%%
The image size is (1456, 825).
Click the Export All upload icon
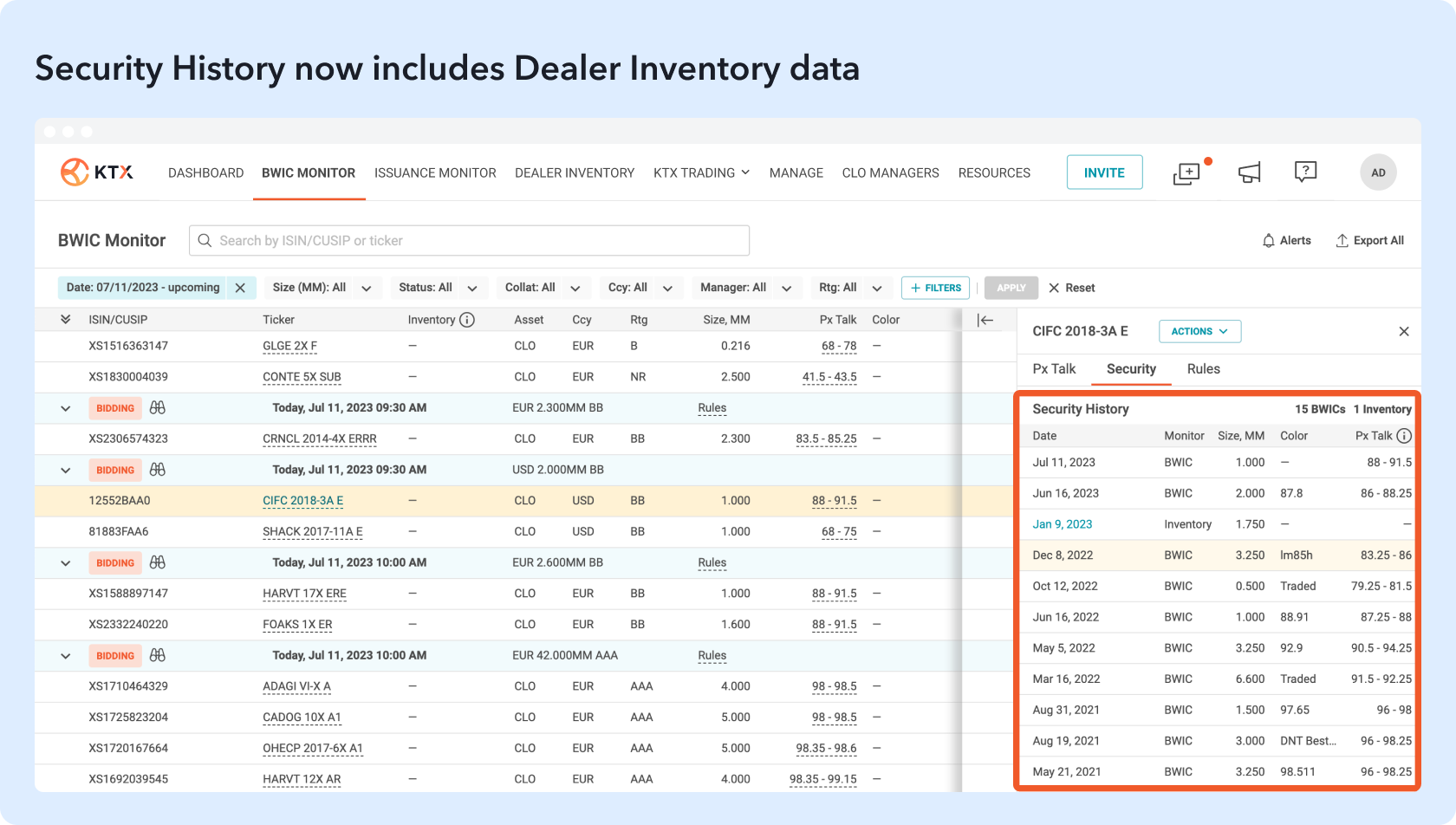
%%
%%
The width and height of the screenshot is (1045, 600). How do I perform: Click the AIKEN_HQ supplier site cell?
%%
%%
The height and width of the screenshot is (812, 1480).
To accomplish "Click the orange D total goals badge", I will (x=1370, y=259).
%%
• What you have to do: Among the lines above, count those that include the word "screenshot". Give only the result.

• Result for this exercise: 2